Polymer Performance (Liquid/Solid Separation)

Dry and emulsion polymers help separate solids from liquids and increase material dewatering. Metrics of polymer performance include settling velocity, mud compaction, and water clarity. Jar tests are used to determine the best dry or emulsion polymer chemistry in a company’s waste or process water sample. Jar testing offers a controlled comparison to determine and quantify these variables.

Many polymer providers offer jar testing of process water samples. This allows an opportunity to see how rapidly the polymer can settle the solids from process water and provides valuable data on the chemistry’s anticipated consumption and cost. These jar or “bench” tests often include side by side comparisons of a provider’s top-performing emulsion and dry polymers or flocculants. These tests provide valuable information and help users save money when deciding between dry and emulsion polymers.

Operator Attention for Polymer Systems

The amount of operator attention a polymer system requires varies considerably depending on how much chemistry is consumed, whether it is dry or emulsion, and the unit’s design and manufacturer.

Typically, dry polymer make-down systems require more attention as the operator is responsible for ensuring dry polymer is in the hopper and that the make-down process is functioning correctly. Dry polymer often comes in 55 lb bags that are manually loaded into a hopper that feeds the material into the mixing tank. 1650 lb “Big Bags” or “Super Sacks” of a dry polymer can also be suspended above systems in high consumption applications to reduce loading frequency.

On the other hand, emulsion polymer systems require less attention due to their simpler operation and minimal components. Emulsion polymers are often pumped from 2300 lb (275 gallon) totes, 460 lb (50 gallon) drums, or even 42 lb (5 gallon) buckets. Polymer pumps connect directly to the liquid polymer containers for easy installation. Plus, because the liquid polymer consumption rate is known by the operator they can check the containers on a regular schedule. Often totes are used in industrial applications.  Due to the opacity of the container, operators often use permanent markers to note the daily consumption on the side of the tote in order to track chemical use and identify any anomalies. 

A picture showing liquid polymer totes stacked on top of each other and liquid polymer drums on shelving in a warehouse.

Polymer Shelf Life

Shelf life between dry and emulsion polymer is another important consideration. As long as it is kept away from moisture, the dry polymer remains active for years, whereas emulsion polymers have a shelf life of 9-12 months.
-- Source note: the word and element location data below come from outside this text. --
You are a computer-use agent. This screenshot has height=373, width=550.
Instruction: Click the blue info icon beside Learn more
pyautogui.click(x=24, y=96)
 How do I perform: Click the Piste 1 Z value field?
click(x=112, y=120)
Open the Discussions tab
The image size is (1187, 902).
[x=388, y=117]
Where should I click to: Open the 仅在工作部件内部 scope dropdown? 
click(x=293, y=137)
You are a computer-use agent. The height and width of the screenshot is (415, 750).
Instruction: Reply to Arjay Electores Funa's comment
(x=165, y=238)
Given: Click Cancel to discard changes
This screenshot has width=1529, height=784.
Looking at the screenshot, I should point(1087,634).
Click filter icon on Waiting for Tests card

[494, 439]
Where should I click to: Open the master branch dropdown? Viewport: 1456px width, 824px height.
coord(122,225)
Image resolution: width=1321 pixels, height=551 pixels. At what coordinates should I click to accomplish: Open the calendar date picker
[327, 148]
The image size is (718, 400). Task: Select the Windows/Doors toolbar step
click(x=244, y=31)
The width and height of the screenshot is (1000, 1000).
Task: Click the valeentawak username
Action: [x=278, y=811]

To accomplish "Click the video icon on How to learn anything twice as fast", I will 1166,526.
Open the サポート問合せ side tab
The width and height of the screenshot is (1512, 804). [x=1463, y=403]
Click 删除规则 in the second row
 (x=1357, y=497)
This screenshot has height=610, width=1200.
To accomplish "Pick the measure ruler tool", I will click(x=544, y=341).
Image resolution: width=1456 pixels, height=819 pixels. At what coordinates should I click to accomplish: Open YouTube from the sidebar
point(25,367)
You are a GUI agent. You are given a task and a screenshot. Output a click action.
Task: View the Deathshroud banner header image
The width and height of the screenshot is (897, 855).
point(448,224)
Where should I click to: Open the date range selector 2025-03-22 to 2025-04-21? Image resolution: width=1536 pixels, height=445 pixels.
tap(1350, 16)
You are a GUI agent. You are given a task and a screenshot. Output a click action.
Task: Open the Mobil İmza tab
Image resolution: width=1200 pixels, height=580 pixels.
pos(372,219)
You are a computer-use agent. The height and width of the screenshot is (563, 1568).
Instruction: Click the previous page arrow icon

A polymer provider should work with clients to set up an appropriate shipping schedule. For instance, North American aggregate producers may have seasonal shutdowns and don’t want unused emulsion polymer wasted. An experienced polymer provider understands a client’s polymer consumption rate and will create a shipping schedule to minimize waste.

What’s Best For You?

It depends. There are many factors to weigh when deciding between dry and emulsion polymers. Both forms of flocculating chemistry have their pros and cons and will have varying impacts on different applications. A helpful place to begin is speaking with an experienced application engineer who can guide you through the process of polymer selection, preparation, and dosing. Equipped with a sample of the process water, knowledge of the water flowrate, and the plant’s operating hours, the engineer will be able to make equipment and chemistry recommendations and estimate chemistry consumption/cost.